*** Available data Section Begins ***
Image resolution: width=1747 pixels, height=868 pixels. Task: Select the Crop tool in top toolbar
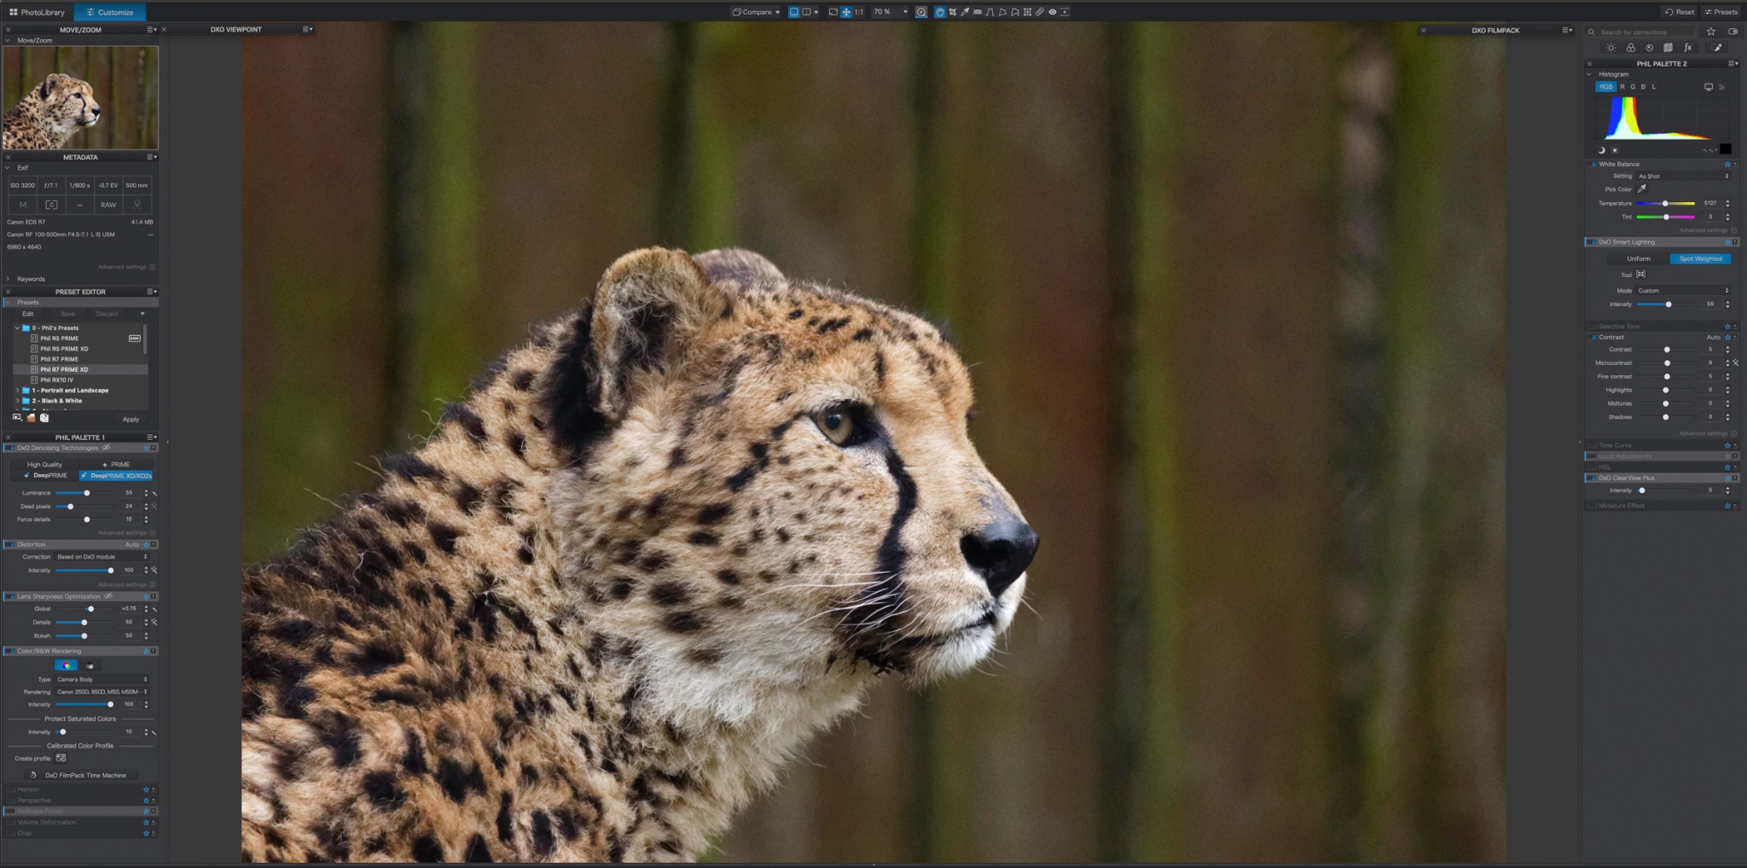coord(953,12)
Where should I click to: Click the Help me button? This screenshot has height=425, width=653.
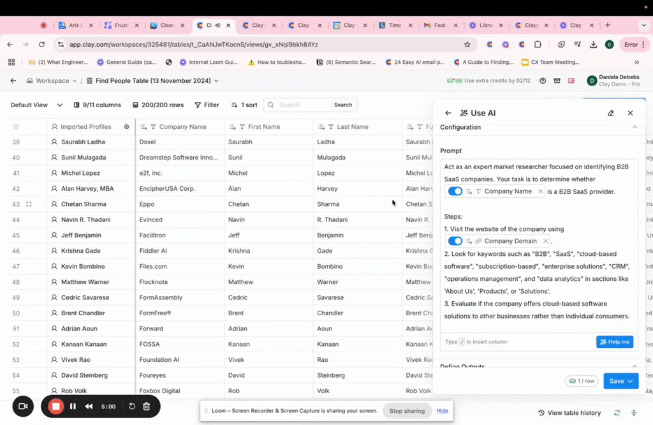(615, 342)
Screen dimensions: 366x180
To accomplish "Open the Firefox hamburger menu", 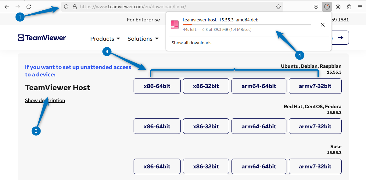I will [x=360, y=6].
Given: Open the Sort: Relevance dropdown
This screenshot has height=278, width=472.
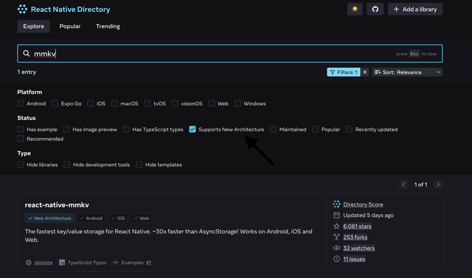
*** Available data Section Ends ***
Retype the line containing "Given: Open the Sort: Relevance dropdown" and each line after it through the last line of the entries above, exactly, with no pictures and nothing else.

Given: Open the Sort: Relevance dropdown
This screenshot has height=278, width=472.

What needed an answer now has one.